*Directions for this task*
Reproduce the Raku thread below about the last element of a lazy Seq word for word, from its first line to its last.

Text excerpt below:

Related
I want to get the last element of a lazy but finite Seq in Raku, e.g.:
my $s = lazy gather for ^10 { take $_ };
The following don't work:
say $s[* - 1];
say $s.tail;
These ones work but don't seem too idiomatic:
say (for $s<> { $_ }).tail;
say (for $s<> { $_ })[* - 1];
What is the most idiomatic way of doing this while keeping the original Seq lazy?
What you're asking about ("get[ing] the last element of a lazy but finite Seq … while keeping the original Seq lazy") isn't possible. I don't mean that it's not possible with Raku – I mean that, in principle, it's not possible for any language that defines "laziness" the way Raku does with, for example, the is-lazy method.

End of Text excerpt.
Material shown below:

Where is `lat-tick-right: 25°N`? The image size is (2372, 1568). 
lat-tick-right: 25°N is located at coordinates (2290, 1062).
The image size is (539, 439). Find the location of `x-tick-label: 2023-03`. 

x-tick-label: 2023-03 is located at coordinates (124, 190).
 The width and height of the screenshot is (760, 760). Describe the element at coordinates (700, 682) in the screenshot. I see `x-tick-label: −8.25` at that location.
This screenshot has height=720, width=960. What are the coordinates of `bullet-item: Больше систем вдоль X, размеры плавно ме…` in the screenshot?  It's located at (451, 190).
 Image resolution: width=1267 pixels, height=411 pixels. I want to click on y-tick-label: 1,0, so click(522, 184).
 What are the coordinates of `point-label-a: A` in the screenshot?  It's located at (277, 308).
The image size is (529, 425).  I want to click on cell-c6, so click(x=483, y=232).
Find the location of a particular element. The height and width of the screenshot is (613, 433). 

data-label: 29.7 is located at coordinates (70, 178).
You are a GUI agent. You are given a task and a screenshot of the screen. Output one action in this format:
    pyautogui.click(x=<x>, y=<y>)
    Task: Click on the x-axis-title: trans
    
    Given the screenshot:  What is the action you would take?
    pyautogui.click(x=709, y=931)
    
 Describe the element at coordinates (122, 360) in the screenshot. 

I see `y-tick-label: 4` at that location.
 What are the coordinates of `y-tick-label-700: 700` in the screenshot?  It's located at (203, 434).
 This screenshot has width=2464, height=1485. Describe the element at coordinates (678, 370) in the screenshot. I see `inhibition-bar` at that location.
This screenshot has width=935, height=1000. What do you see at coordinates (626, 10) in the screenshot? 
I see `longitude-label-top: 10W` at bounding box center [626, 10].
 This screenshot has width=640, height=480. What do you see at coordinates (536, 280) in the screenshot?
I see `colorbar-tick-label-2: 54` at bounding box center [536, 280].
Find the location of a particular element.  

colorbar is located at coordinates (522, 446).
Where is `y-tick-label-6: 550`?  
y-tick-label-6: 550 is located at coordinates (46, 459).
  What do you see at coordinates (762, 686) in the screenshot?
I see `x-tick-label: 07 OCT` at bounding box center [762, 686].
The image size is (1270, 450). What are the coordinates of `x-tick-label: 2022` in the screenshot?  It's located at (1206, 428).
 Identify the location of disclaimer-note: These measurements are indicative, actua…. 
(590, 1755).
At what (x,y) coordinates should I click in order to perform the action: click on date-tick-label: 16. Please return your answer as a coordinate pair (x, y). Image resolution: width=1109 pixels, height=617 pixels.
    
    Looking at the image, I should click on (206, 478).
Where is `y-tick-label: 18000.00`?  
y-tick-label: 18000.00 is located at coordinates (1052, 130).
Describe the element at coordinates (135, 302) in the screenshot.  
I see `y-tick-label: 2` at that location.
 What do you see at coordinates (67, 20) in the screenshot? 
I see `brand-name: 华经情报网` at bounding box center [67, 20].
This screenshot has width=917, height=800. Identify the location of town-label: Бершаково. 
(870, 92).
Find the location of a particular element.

End of Material shown.

*Result of this exercise*
Related
I want to get the last element of a lazy but finite Seq in Raku, e.g.:
my $s = lazy gather for ^10 { take $_ };
The following don't work:
say $s[* - 1];
say $s.tail;
These ones work but don't seem too idiomatic:
say (for $s<> { $_ }).tail;
say (for $s<> { $_ })[* - 1];
What is the most idiomatic way of doing this while keeping the original Seq lazy?
What you're asking about ("get[ing] the last element of a lazy but finite Seq … while keeping the original Seq lazy") isn't possible. I don't mean that it's not possible with Raku – I mean that, in principle, it's not possible for any language that defines "laziness" the way Raku does with, for example, the is-lazy method.